Black cat - lucky for some?My mother-in-law was ruled by superstition. If she dropped a piece of cutlery on the floor, it would lie there until somebody else came into the house and picked it up for her – sometimes for days.

If two knives crossed on a plate, she’d spend the rest of the day waiting for a fight to start – and heaven help anyone who spilled the salt, or opened an umbrella indoors. Just as well I never told her Rob had seen The Dress before we got married, or I might never have heard the end of it.

But me? Not a superstitious bone in my body. I’ve never had a lucky pen to do the lottery, and if ladders are in my way I walk under them without a qualm. Dropped a teaspoon? I pick it up. If I’ve just come in from the rain, I leave my umbrella open to dry in the utility room because if I close it up wet it’ll go funky and smell bad.

I don’t even have any writing rituals. Some habits I’ve got into, maybe, like writing notes longhand, but not what you’d call rituals. Or so I thought.

Last night, making a cuppa, Rob fumbled the coffee jar and dropped it onto my favourite mug. This one:

My writing mug

and took a gurt chip out of the edge. And what was Ms Rational’s first thought? Sheer horror: how am I going to finish writing my books now?


[This space intentionally left blank for your gales of incredulous laughter]

 

I’ve had this mug a very long time. My best friend gave it to me years ago, for my birthday I think. I used to use it at work; first for its intended purpose, then, when I got sick of the horrible over-boiled taste of the water from the work kettle, as a pencil-pot on my desk. When I gave up the day job I started using it for tea again: it holds much more than the everyday mugs in the kitchen, which meant fewer trips up and down the stairs to refill it, and the handle was comfy to hold.

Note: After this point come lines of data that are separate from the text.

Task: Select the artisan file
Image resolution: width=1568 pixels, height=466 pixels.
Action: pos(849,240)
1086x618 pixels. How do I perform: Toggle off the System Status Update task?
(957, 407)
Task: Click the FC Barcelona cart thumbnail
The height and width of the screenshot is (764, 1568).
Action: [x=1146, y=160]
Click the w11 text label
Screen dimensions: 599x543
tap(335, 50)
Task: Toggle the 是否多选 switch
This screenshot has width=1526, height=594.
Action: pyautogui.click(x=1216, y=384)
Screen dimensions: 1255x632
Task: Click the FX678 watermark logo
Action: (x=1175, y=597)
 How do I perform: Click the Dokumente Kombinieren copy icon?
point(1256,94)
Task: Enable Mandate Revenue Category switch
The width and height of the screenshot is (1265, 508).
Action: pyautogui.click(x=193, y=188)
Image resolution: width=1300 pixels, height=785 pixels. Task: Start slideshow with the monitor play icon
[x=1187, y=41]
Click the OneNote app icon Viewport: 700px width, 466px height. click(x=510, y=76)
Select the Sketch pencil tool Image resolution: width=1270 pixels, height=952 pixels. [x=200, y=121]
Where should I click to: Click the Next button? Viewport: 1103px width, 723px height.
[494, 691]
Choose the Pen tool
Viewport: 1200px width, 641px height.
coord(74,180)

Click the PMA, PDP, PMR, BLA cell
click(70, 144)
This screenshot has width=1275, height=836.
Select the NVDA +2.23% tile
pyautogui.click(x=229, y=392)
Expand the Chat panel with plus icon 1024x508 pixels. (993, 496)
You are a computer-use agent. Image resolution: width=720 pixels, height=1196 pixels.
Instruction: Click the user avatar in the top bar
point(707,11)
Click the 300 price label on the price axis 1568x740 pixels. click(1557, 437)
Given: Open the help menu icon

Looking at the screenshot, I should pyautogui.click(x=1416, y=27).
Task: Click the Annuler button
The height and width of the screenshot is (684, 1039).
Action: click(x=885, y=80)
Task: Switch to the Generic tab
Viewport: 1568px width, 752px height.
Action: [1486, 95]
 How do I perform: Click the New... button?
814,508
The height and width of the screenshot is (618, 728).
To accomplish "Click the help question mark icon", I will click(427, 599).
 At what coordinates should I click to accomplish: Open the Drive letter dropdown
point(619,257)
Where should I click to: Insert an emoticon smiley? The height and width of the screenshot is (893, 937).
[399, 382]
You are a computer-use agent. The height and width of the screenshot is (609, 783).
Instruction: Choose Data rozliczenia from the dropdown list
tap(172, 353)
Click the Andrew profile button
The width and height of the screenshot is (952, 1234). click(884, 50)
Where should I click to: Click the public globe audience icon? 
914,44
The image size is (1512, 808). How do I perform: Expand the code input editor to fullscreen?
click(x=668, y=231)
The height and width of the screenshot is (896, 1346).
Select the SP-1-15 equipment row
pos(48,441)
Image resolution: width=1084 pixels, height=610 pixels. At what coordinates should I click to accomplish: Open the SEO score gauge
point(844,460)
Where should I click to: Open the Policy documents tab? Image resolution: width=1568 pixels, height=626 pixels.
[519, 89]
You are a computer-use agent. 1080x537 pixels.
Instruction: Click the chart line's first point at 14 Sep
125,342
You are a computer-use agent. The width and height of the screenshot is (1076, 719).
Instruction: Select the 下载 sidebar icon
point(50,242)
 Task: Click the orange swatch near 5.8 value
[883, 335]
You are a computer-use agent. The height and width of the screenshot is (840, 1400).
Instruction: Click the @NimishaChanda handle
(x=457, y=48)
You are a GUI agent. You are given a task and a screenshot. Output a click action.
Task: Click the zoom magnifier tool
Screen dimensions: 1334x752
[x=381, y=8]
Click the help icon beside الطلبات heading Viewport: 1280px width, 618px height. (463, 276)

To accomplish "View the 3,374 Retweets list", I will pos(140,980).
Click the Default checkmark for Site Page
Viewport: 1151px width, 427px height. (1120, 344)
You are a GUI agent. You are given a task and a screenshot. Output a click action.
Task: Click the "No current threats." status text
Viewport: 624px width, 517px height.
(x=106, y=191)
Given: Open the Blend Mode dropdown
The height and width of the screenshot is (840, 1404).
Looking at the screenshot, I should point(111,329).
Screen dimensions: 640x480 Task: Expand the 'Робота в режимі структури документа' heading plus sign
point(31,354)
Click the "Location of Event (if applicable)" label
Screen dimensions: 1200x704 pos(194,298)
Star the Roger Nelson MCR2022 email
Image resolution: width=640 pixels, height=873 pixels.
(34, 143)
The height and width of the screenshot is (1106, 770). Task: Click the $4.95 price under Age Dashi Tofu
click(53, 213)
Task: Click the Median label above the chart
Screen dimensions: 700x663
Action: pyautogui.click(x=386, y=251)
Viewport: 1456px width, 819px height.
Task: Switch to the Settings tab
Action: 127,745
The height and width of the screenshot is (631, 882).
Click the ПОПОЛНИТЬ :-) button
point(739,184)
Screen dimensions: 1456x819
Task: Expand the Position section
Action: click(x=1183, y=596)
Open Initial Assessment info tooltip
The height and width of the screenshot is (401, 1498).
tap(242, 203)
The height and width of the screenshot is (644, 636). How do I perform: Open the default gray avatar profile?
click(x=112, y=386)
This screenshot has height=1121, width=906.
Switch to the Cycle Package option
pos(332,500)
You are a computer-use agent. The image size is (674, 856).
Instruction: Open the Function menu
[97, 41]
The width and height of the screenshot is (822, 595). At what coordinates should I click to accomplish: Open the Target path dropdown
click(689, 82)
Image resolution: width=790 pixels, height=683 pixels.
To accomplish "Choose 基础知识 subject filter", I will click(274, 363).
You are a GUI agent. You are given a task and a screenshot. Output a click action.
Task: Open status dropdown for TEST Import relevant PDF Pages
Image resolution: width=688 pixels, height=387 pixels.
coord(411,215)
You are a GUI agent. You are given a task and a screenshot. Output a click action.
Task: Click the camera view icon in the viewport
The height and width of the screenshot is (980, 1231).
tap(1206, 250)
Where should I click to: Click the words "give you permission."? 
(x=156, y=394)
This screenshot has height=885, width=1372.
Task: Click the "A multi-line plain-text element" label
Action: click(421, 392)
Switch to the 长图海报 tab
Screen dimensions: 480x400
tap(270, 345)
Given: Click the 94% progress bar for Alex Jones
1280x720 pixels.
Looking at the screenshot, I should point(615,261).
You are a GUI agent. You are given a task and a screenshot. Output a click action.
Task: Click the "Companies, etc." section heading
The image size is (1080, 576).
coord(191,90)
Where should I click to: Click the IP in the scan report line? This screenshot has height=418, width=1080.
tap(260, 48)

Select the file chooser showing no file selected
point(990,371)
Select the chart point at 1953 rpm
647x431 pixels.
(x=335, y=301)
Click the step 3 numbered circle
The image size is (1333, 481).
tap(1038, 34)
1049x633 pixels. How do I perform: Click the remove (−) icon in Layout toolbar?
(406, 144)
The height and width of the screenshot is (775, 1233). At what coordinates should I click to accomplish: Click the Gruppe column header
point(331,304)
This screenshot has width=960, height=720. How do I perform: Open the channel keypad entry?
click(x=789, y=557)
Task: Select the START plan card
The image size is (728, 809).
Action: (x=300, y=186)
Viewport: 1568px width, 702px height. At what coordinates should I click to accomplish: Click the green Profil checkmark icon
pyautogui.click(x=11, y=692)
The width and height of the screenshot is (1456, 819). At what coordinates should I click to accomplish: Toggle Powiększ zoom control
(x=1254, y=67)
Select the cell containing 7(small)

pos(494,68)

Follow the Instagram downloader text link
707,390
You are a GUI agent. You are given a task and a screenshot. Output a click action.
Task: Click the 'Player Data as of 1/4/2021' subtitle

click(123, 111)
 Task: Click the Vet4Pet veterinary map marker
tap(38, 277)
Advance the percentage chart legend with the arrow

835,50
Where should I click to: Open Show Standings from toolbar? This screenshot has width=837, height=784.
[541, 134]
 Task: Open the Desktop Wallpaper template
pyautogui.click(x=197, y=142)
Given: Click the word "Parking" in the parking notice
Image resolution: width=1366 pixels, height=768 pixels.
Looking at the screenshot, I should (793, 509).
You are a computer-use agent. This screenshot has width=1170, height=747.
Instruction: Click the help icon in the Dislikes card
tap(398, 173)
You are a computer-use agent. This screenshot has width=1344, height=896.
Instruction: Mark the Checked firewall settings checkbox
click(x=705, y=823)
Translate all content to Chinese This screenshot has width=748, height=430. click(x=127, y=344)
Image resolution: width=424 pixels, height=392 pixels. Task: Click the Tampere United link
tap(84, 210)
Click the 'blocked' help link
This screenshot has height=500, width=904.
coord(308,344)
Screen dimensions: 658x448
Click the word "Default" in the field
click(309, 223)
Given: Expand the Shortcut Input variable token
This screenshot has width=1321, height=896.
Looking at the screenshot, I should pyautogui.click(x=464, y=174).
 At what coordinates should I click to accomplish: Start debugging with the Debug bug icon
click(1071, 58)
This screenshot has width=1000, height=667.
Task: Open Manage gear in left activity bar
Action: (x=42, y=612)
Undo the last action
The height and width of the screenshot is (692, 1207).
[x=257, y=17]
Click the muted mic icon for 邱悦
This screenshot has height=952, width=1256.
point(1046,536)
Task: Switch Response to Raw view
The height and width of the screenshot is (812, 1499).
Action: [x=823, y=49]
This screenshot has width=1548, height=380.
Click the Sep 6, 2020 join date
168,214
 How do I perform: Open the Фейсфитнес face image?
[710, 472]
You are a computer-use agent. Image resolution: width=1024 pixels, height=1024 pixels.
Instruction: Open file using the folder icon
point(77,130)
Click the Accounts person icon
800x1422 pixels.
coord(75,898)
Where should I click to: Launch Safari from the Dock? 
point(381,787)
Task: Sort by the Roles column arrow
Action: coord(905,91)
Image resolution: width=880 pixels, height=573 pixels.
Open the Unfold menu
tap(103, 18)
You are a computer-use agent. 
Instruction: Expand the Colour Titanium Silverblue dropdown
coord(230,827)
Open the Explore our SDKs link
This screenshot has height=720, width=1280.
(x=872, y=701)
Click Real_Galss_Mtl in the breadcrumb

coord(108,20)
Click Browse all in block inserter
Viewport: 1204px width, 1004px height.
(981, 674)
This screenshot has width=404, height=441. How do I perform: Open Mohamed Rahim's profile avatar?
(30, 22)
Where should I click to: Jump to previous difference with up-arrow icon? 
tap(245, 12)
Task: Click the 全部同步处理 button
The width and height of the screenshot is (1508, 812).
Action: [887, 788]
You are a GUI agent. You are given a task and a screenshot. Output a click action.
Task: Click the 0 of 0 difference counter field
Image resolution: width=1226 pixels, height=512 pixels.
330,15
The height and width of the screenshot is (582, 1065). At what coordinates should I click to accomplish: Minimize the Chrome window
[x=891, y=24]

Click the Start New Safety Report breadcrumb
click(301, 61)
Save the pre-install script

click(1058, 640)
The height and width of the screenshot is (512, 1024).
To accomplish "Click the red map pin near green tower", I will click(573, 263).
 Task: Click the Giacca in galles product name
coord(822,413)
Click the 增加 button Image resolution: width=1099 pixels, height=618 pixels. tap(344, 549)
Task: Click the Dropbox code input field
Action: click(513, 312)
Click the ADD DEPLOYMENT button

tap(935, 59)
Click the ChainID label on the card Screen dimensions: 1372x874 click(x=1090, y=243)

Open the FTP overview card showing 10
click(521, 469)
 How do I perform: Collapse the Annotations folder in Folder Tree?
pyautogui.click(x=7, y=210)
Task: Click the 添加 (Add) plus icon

Now I am bereft. I know it’s only a thing, and things are not important, but I hadn’t realised just how accustomed I’d become to having it to hand whenever I was writing. Fortunately, it’s not terminally cracked and I can still use it, but clearly, its days are now numbered. This will not do.

Perhaps I can exploit my husband’s feelings of guilt and get him to buy me one of these:

"Go away, I'm writing" mug

3 Comments

  1. Sam Adamson

    I have one of those “Go Away, I’m Writing” mugs and by gum, but it comes in handy sometimes. They really ought to come with instructions: when someone bothers you while writing, simply hold up the mug and point. It works a treat! 😉

  2. Hubby

    In my defense, me being the aforementioned husband, the whip my good lady was cracking, and the foot she was stomping while screaming at me to “Get that tea made, slave.” Were a contributing factors in said incident. I plead my innocence and suggest to the court that leniency be given on the grounds that I am merely a man and therefore am generically prone to getting everything wrong.

  3. Jenny Brown

    I’m not superstitious either–except about my lucky copyediting blue pencil which I have used to correct the copyedits of every book I’ve published since 1987.

    Sadly, hen it came time to work on the proofs of Star Crossed Seduction, I had to face the fact that my lucky blue pencil had been sharpened to where it could never be sharpened again, so with much trepidation I went out and bought a new one.

    I’m still waiting to see if this means the end of my publishing career!